Adilson Araújo, da CTB: “É momento de combater uma agenda regressiva em andamento no Congresso”

São Paulo – A decisão da presidenta Dilma Rousseff de usar apenas as redes sociais, em vez da tradicional rede de televisão, foi motivo de polêmica de ontem para hoje, envolvendo governo, oposição e mesmo aliados. Dirigentes das centrais que se reuniram com Dilma em Brasília, na véspera do 1º de Maio, acreditam que ela poderia ter ido à TV, mas ressaltam que o mais importante foi seu posicionamento contrário ao Projeto de Lei 4.330, da terceirização. Eles afirmam que continuarão cobrando o atendimento de outras reivindicações, como a redução da jornada e o fim do fator previdenciário, tanto do Executivo como do Congresso.

“Ela disse claramente que é contra a terceirização na atividade-fim”, lembrou o presidente da CUT, Vagner Freitas. “Seria importante se ela tivesse ido à televisão. Mas o que importa mesmo para a gente não é se ele vai falar ou não vai falar, mas o que vai falar.”

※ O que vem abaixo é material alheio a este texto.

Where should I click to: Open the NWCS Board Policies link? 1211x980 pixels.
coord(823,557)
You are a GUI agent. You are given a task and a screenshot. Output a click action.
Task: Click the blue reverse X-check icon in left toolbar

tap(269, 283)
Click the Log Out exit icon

“A presidenta falou categoricamente (que é contra o projeto como está)”, reforçou o presidente da CTB, Adilson Araújo. Segundo ele, é momento de combater uma “agenda regressiva” em andamento no Congresso e manter a mobilização por questões como reforma política, defesa da Petrobras e manutenção de direitos. “Apostar em uma pauta positiva é tudo o que nós queremos, e vamos cobrar do governo essa conta.”

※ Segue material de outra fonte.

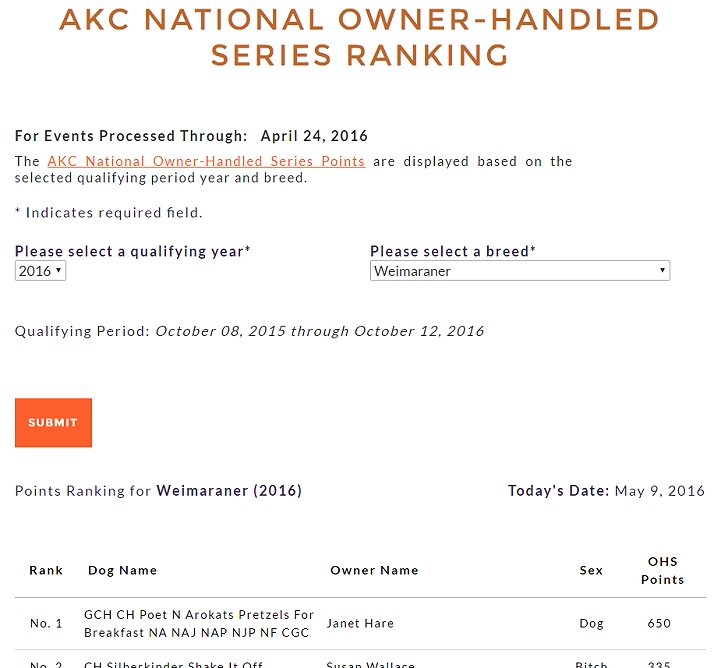Click the arrow on the breed select box
The width and height of the screenshot is (721, 668).
click(x=662, y=270)
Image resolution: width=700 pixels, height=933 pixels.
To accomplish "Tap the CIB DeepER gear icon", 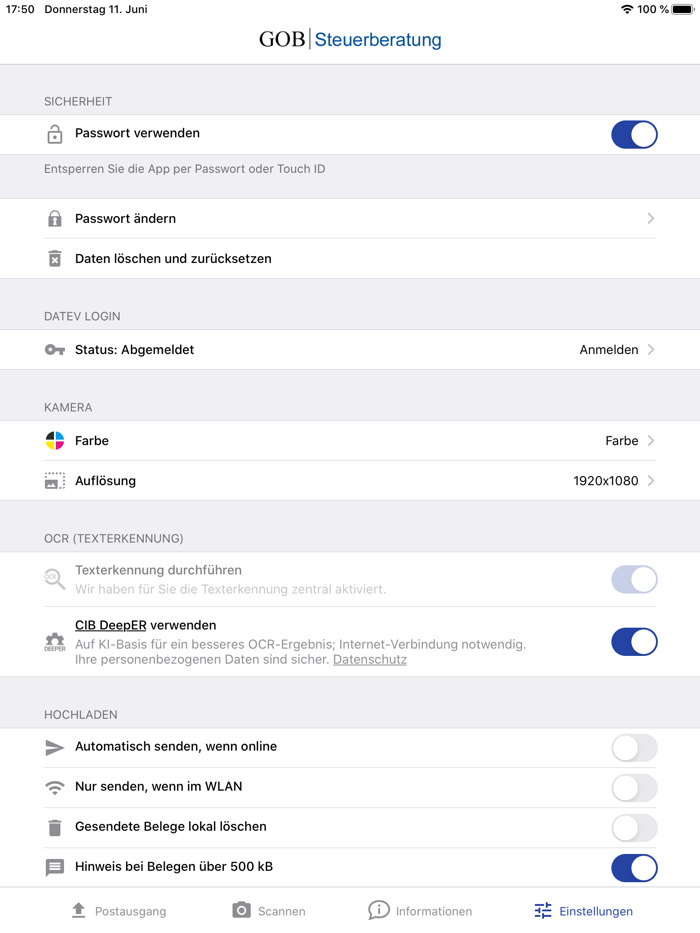I will click(x=55, y=641).
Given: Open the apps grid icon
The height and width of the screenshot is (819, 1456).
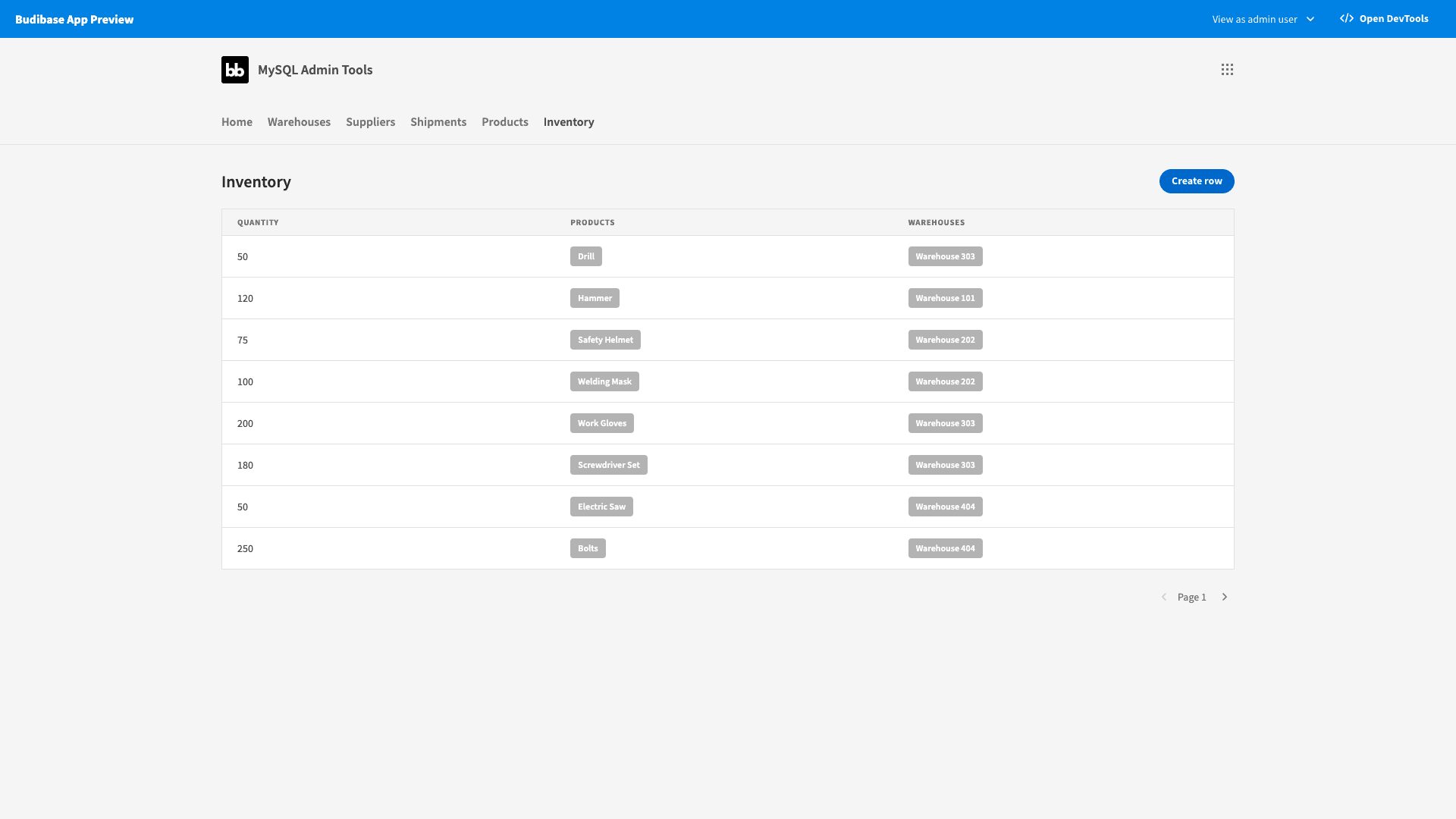Looking at the screenshot, I should click(x=1227, y=70).
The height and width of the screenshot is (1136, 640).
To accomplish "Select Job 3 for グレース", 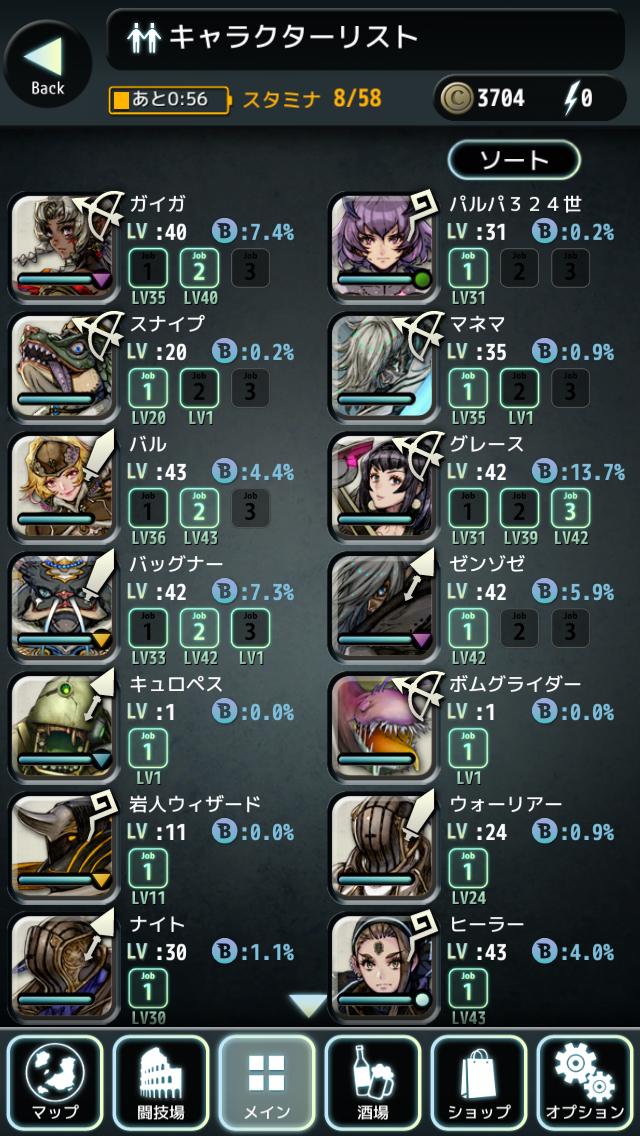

Ele também criticou a direção da Força Sindical, que defende o projeto. “A tese da Força representa uma posição da cúpula, não da sua base”, observou. Já o presidente da CUT citou a propaganda da Federação das Indústrias do Estado de São Paulo (Fiesp) favorável ao PL, afirmando que o presidente da entidade, Paulo Skaf, faz um discurso “mentiroso”.

Em seu pronunciamento, o deputado Orlando Silva (PCdoB-SP) disse que Dilma “tem de olhar nos olhos e enfrentar com mais firmeza essa elite brasileira”. Ele também fez referência à importância de um pronunciamento na televisão, para atingir um público maior e falar das conquistas obtidas nos últimos anos. “Que batam panelas”, afirmou, referindo-se a protestos recentes contra pronunciamentos de representantes do governo.

A decisão de Dilma causou atritos com o presidente do Senado, Renan Calheiros (PMDB-AL). “Acho que são diálogos, não acho que são rusgas”, comentou o deputado federal Paulo Teixeira. “São contornáveis.”

Representante de Dilma no ato, o ministro da Secretaria-Geral da Presidência, Miguel Rossetto, se pronunciou rapidamente. Para ele, a medida provisória que garante a manutenção da política de valorização do salário mínimo até 2019 é uma demonstração de que a presidenta “se coloca ao lado dos trabalhadores brasileiros”.

O prefeito da capital, Fernando Haddad, chegou a programar uma entrevista coletiva, mas acabou não indo ao evento do Anhangabaú. Ele foi representado pelo secretário de Relações Institucionais, o ex-ministro Alexandre Padilha. O secretário municipal de Direitos Humanos e Cidadania, Eduardo Suplicy, também esteve no local.